SP 3 - Fibromap
Computational detection of single cellular identity and cross-talk during fibrosis progression
Single cell isolation can be coupled with RNA sequencing (RNA-seq) or open chromatin sequencing (ATAC-seq) to measure the transcriptional and regulatory states of several thousand cells in either homeostasis or disease conditions. The project has as a first aim the development of statistical machine learning methods for quantification of temporal changes in cells during disease progression: normal, pre-fibrotic and fibrotic states. The problem of comparing changes in cell populations between two or more biological conditions from single cell sequencing data has been poorly explored so far.
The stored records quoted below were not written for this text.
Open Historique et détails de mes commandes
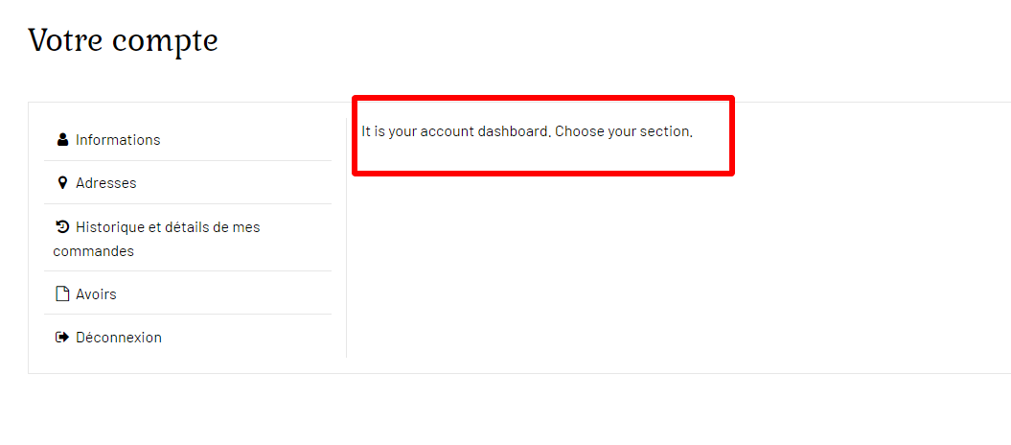 click(168, 227)
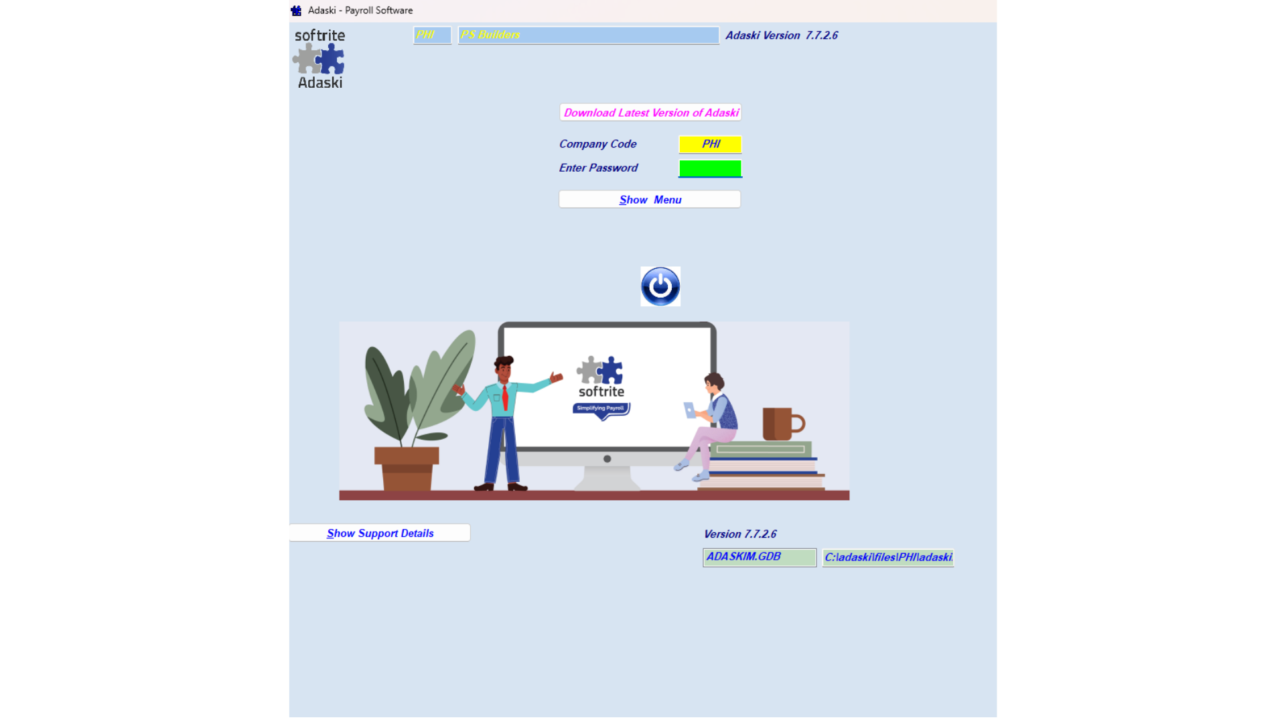Viewport: 1286px width, 724px height.
Task: Click the C:\adaski\files\PHI\adaski path icon
Action: coord(887,557)
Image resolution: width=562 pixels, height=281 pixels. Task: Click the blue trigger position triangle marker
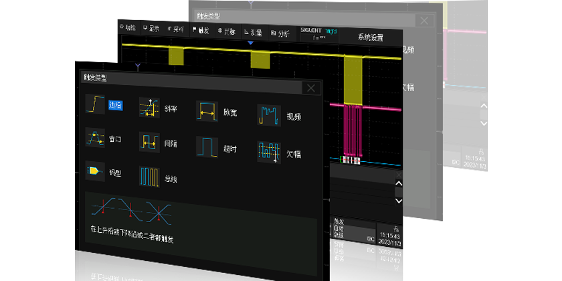251,43
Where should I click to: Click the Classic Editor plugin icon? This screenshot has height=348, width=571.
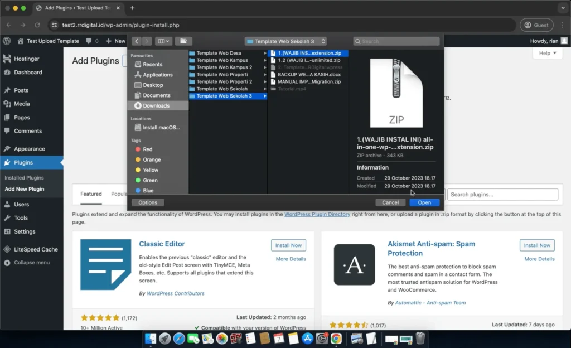click(105, 264)
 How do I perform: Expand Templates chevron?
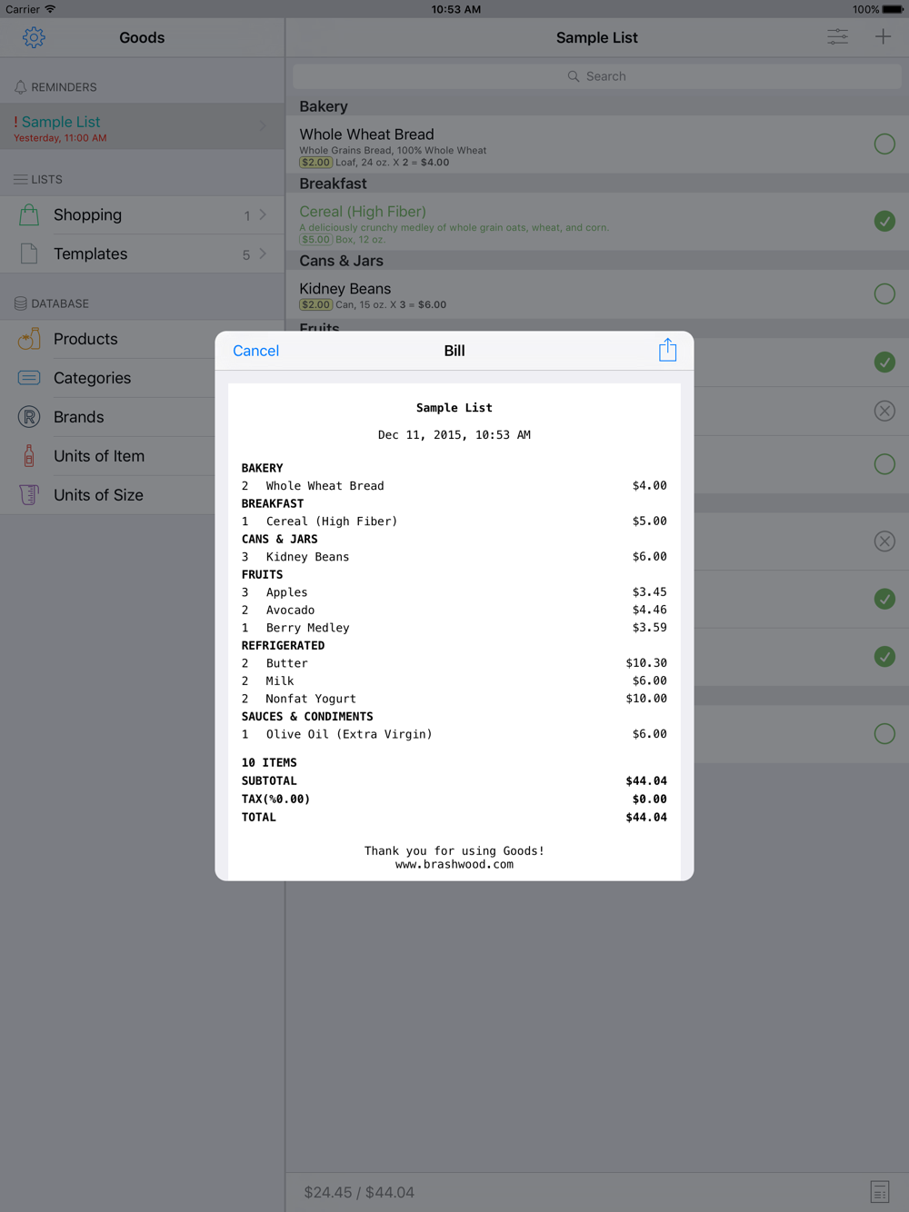pos(263,253)
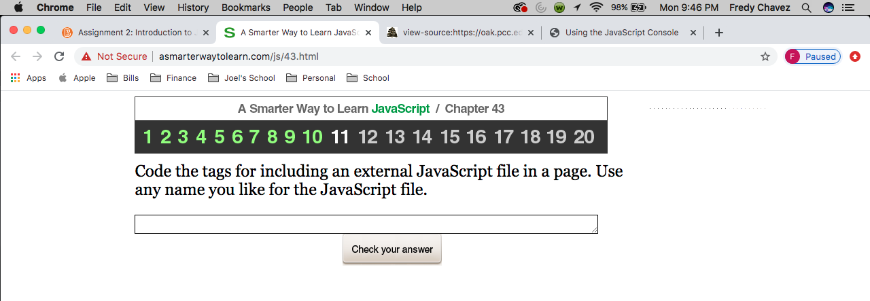The image size is (870, 301).
Task: Open the Apps grid shortcut in bookmarks bar
Action: [x=29, y=78]
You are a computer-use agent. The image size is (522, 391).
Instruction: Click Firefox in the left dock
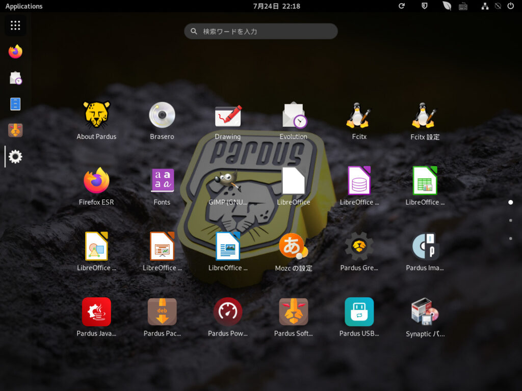[15, 51]
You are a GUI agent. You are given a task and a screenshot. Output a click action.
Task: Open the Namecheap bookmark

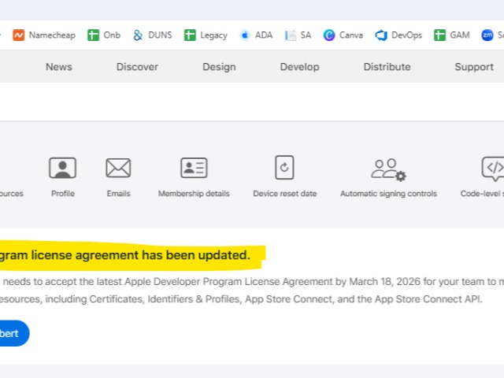(46, 35)
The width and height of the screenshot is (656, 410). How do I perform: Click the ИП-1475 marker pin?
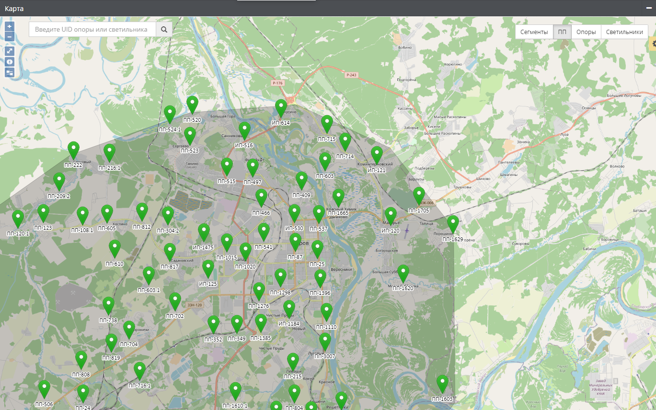click(x=204, y=232)
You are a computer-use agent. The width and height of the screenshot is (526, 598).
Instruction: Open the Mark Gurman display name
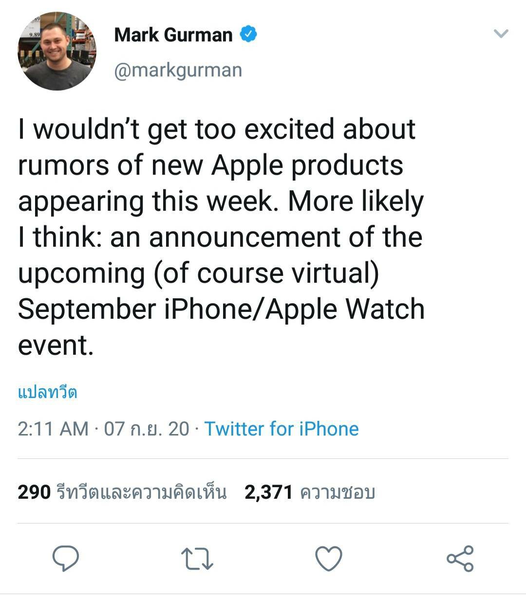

The proposed methods will answer the following questions: 1) Which cell types are present during disease progression? 2) Are there changes in the populations of particular cell types? 3) Do particular cell types change transcriptional and epigenetic programs during progression? 4) Which biological and regulatory pathways are behind these changes? 5) These are relevant in the study of microenvironment-driven/supported diseases as in fibrosis, as some cells are only present in fibrotic states, i.e. myelofibroblasts; and some cells types as megakaryocytes or monocytes are expected to change their transcriptional/epigenetic state in fibrosis due to malignant transformations. As a second aim, this subproject will use receptor-ligand expression and cellular colocalization to dissect changes in cellular crosstalk during fibrosis progression. We will use multiscale models for analysis of cellular crosstalk by integrating receptor-ligand information from scRNA-seq (molecular level) and colocalization of cells from imaging (cellular level ). This will allow us to detect pairs of cell types with changes in interactions during fibrosis. Moreover, receptor-ligand pairs will provide molecular cues of underlying signal transduction pathways. These represent potential targets of therapeutic interventions.